Chili Roasted Pumpkin Seeds
Pumpkin seeds are super seeds as they benefit our bodies in so many ways. They provide protein, healthy fat, and fiber, not to mention a satisfying and flavorful crunch. They also offer up zinc, a mineral that plays a vital role in immunity, and magnesium, which is helpful for headache sufferers.

While there’s no wrong way to enjoy ’em, I like to roast pepitas (shell-less pumpkin seeds from specific hulless pumpkin varieties). I highly recommend using pepitas as the experience with shell-on or other shell-off seeds won’t be the same, and they are so widely available. They’re also the star ingredient in this easy-breezy recipe (and in my Cinnamon-Sugar Pumpkin Seeds). Make a batch and enjoy them right out of your hand, in salads, or to garnish creamy soups, stews, and chili!
For a sweet treat, try my Chocolate Sunflower-Butter Cups!

Chili Roasted Pumpkin Seeds
Ingredients
- 1 cup raw pepitas
- 1 teaspoon olive oil
- 1 teaspoon kosher salt
- ½ teaspoon garlic powder
- ½ teaspoon ground cumin
- ¼ teaspoon chili powder
- ¼ teaspoon ground cayenne
Instructions
- Preheat the oven to 325˚F. Line a baking sheet with parchment paper and set aside.
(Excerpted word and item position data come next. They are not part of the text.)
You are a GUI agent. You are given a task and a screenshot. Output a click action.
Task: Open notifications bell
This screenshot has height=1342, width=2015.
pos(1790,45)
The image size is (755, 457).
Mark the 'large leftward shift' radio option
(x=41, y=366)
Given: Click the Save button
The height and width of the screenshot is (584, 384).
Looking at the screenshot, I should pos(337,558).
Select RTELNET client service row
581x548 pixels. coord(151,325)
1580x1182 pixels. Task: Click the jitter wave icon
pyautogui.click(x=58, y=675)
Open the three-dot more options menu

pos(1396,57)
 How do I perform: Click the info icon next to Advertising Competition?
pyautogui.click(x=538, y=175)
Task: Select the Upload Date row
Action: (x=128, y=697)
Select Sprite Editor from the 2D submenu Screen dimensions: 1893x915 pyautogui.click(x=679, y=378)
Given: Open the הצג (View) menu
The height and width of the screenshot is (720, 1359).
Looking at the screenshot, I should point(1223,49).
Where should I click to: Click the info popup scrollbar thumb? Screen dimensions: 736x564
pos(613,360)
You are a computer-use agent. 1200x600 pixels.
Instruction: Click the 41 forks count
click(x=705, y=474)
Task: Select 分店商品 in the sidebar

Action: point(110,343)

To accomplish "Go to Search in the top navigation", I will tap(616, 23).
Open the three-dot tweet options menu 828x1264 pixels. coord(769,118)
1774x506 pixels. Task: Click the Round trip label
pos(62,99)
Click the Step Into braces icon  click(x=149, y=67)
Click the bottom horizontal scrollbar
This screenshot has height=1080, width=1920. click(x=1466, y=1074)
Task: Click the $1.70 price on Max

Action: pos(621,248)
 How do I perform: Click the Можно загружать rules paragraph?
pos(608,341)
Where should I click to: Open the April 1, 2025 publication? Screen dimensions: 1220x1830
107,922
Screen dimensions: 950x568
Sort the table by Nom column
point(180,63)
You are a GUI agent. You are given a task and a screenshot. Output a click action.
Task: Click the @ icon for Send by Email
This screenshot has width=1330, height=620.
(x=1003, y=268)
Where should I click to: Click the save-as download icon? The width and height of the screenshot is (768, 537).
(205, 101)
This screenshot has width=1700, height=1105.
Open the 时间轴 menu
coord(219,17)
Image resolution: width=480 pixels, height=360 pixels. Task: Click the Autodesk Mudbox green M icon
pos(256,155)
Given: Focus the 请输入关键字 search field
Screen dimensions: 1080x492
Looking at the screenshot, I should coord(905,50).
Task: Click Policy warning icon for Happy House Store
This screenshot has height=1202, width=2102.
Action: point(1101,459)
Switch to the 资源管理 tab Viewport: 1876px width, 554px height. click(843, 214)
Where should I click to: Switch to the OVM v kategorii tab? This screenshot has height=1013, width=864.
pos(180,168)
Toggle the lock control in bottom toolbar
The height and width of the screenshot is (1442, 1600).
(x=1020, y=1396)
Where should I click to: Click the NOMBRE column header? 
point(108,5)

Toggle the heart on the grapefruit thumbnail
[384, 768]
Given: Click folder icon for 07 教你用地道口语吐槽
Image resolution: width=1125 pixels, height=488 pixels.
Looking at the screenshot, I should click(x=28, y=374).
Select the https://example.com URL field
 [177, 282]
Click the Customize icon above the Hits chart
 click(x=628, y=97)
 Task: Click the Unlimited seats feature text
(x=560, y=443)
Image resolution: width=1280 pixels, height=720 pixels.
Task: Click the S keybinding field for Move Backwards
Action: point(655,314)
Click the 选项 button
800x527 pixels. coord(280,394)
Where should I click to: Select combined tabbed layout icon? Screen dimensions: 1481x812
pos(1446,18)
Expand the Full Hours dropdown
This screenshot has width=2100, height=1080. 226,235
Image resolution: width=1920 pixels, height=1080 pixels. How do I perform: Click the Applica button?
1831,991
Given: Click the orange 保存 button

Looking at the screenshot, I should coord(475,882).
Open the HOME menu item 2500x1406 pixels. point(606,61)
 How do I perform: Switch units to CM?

- In a small bowl, combine the pepitas and oil and toss with a spoon to coat. Add the salt, garlic powder, cumin, chili powder, and cayenne and mix to combine. Lay the mixture out on the prepared baking sheet in a single layer and roast for 10 minutes.
- If you’d like them a bit toastier and crunchier, remove from the oven, shake the seeds around, then put back in the oven for another 2 to 4 minutes. Watch closely so they don’t burn. Let cool and enjoy.